Palestinian women have also participated in the resistance. As the conflict grew more intense and young men were recruited to carry out military operations against Israeli targets, several young women also decided to join the ranks of the resistance movement. In January 2002, 28-year-old nurse Wafa Idrees, detonated a bomb in Jerusalem’s Jaffa Street, killing one Israeli and injuring 150 others. She was also killed in the blast.

This marked the beginning of a string of Palestinian women dedicated to sacrificing their lives for the cause. Over the next two years, seven other women carried out similar operations, the most deadly of which was carried out by Hanadi Jaradat, a 29-year-old attorney from Jenin. Hanadi detonated explosives strapped to her body in a busy Haifa restaurant, killing 19 Israelis and injuring 50 others.
As it initially did with the blood libel article when it was exposed, Miftah has now silently removed that piece as well.

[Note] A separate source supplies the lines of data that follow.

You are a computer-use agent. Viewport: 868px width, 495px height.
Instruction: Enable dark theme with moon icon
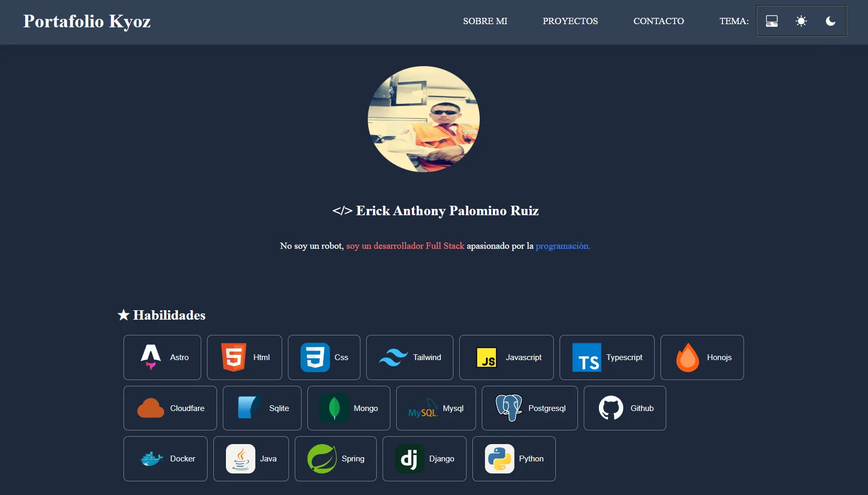[830, 21]
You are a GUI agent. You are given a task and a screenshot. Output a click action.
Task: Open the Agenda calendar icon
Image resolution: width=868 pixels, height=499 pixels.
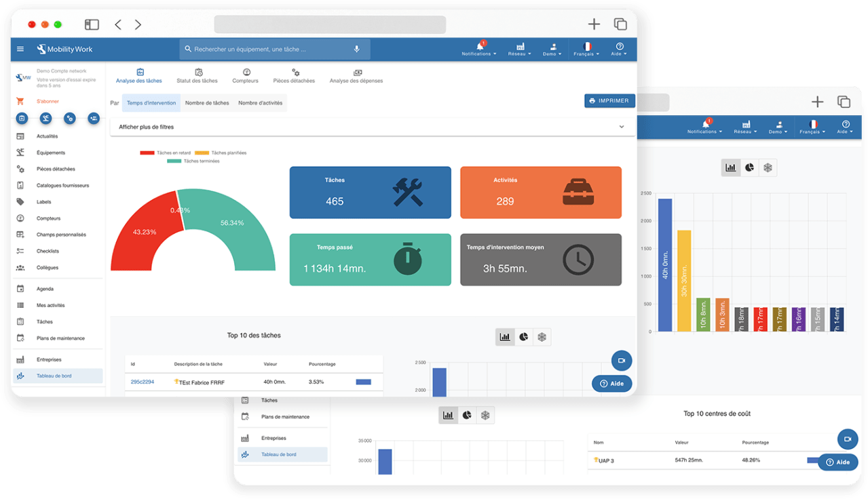click(22, 287)
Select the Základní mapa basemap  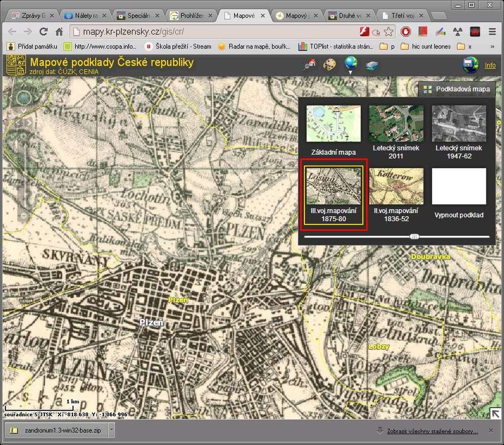333,124

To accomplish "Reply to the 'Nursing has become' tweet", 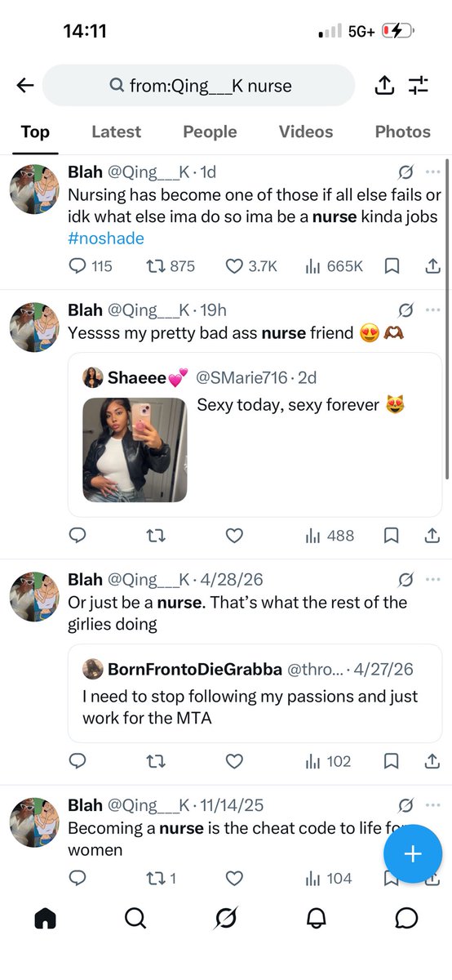I will pyautogui.click(x=78, y=265).
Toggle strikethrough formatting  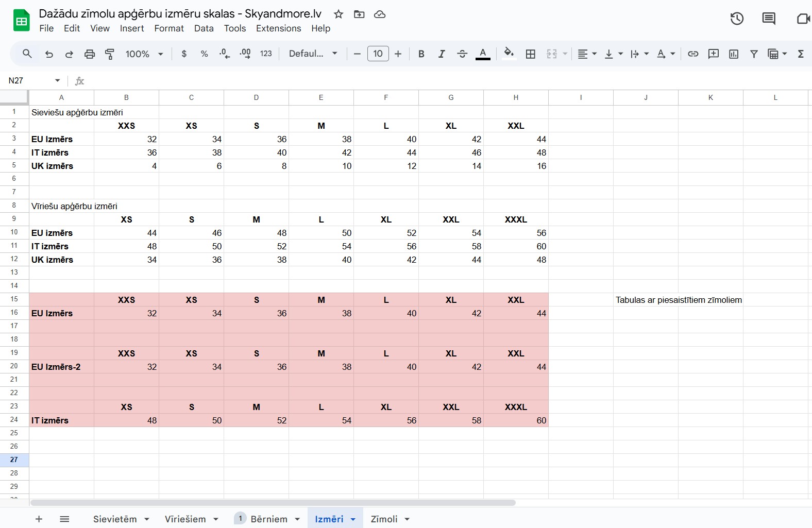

No apology. No mention of why it published an essay that is purportedly against its own stated core values to begin with.  Once again, Miftah is acting like a child caught next to a broken lamp, football on the floor,  rather than an organization that takes responsibility for its actions.

In only one week, I am the one that prompted Miftah to remove the blood libel essay, I am the one that prompted Miftah to apologize for it, and I am the one that prompted Miftah to remove the essay praising terrorists (although NGO Monitor also called them on it.). If it wasn't for our shaming them, nothing would have happened. When is Miftah going to take responsibility for its own actions rather than waiting for "obscure websites" to "smear' them? I could find an encyclopedia of lies in the Miftah site - but why should I be the one doing this?

Miftah appears more concerned over Hanan Ashrawi's reputation than the truth. You can find the offensive essay archived at the UN's UNISPAL site (and, at the moment, in Google's cache.)

Miftah's problems are deeper than just one "junior level staffer" - they are systemic to the organization, and as long as its funding NGOs ignore the problem, things won't get any better.